Thursday, July 2, 2009

NEW SAUSAGE.

THE SAUSAGE.

A blog by “Morning Briefing” host Tim Farley.



“Laws, like sausages, cease to inspire respect in proportion

as we know how they are made.” (John Godfrey Saxe)

JULY 2, 2009

Yesterday I sat down with Bradley Graham to talk about his new book, By His Own Rules: The Ambitions, Successes, and Ultimate Failures of Donald Rumsfeld. It’s a long but rewarding read about the controversial and enigmatic former Secretary of Defense. (Listen to a clip from my interview with Graham)

I’m also just about finished with The Waxman Report: How Congress Really Works by Representative Henry Waxman (written with an assist from Joshua Green, Senior Editor at the Atlantic). And by the way, Rep. Waxman checked into Cedars-Sinai Medical Center for testing after reporting that he wasn’t feeling so hot. I hope he’s better now.

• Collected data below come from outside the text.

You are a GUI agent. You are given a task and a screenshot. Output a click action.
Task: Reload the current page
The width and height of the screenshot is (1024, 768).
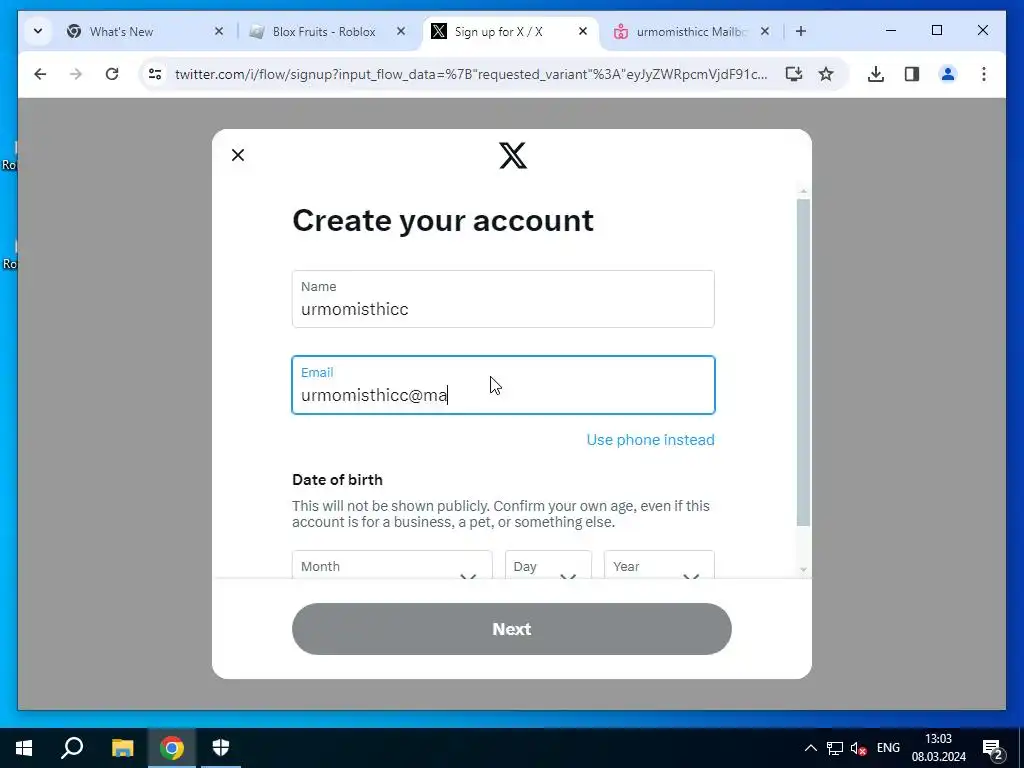pos(112,74)
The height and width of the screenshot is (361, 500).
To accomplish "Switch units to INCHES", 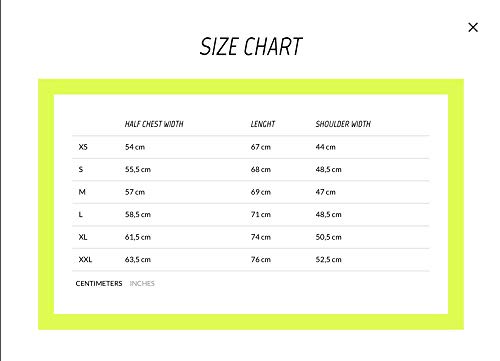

The books are unrelated, but they both remind me how few areas of black and white exist in Washington, D.C. Competent people do stupid things, occasionally (but not always) partial good triumphs over fractional evil, and the “truth” (if such a thing can be singularized) is as evanescent.

Graham portrays Rumsfeld as brilliant, driven, occasionally petty, ambitious, loyal, and alternately intractable yet obsessed with change. Rep. Waxman characterizes lawmaking as an exercise in perseverance, patience, teamwork, and being able to apply legislative legerdemain or hard-nosed confrontation, depending on the circumstances.

Neither subject—the former SecDef nor lawmaking (see “sausage”)—can be captured with bullet points, and I’m surely oversimplifying here. Just do yourself a favor and take one (or both) on your next trip.

As I said, in the case of Graham, it had better be a l-ooooo-n-g trip. (We’re talking 700 pages.) But the destination makes it worth the drive. Waxman is a shorter journey, but also a satisfying one.